• TASK DETAILS:
Look below for the line containing "Most successful online casino (190, 2208)"; from there, print each line exactly up to and including the line containing "Closest m life casino to palazzo (197, 2121)", and stop.

• SOURCE INFORMATION:
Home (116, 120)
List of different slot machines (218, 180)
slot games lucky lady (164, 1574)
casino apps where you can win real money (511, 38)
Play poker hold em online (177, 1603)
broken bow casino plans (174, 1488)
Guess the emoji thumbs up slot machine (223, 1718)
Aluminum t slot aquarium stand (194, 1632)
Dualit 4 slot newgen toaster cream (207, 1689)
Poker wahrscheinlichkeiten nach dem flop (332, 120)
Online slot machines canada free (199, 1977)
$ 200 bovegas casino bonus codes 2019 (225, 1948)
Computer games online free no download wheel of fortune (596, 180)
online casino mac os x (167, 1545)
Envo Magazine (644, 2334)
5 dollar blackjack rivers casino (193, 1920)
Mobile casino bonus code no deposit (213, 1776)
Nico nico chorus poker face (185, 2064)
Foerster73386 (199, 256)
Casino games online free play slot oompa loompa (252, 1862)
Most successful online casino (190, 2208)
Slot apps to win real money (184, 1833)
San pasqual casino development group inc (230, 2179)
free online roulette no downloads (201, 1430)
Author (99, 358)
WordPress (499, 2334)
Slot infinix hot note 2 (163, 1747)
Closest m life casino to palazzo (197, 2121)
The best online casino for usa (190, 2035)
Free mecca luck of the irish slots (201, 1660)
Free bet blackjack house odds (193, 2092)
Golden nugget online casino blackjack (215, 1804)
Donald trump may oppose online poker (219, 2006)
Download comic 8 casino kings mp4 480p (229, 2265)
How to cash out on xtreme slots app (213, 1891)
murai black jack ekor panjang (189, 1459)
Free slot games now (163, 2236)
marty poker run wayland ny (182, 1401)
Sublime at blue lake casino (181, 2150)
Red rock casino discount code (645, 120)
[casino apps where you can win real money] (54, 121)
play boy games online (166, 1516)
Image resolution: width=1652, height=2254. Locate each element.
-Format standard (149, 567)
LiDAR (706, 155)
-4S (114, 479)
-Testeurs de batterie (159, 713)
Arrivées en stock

• SOLUTION TO THE PROBLEM:
Most successful online casino (190, 2208)
Slot apps to win real money (184, 1833)
San pasqual casino development group inc (230, 2179)
free online roulette no downloads (201, 1430)
Author (99, 358)
WordPress (499, 2334)
Slot infinix hot note 2 (163, 1747)
Closest m life casino to palazzo (197, 2121)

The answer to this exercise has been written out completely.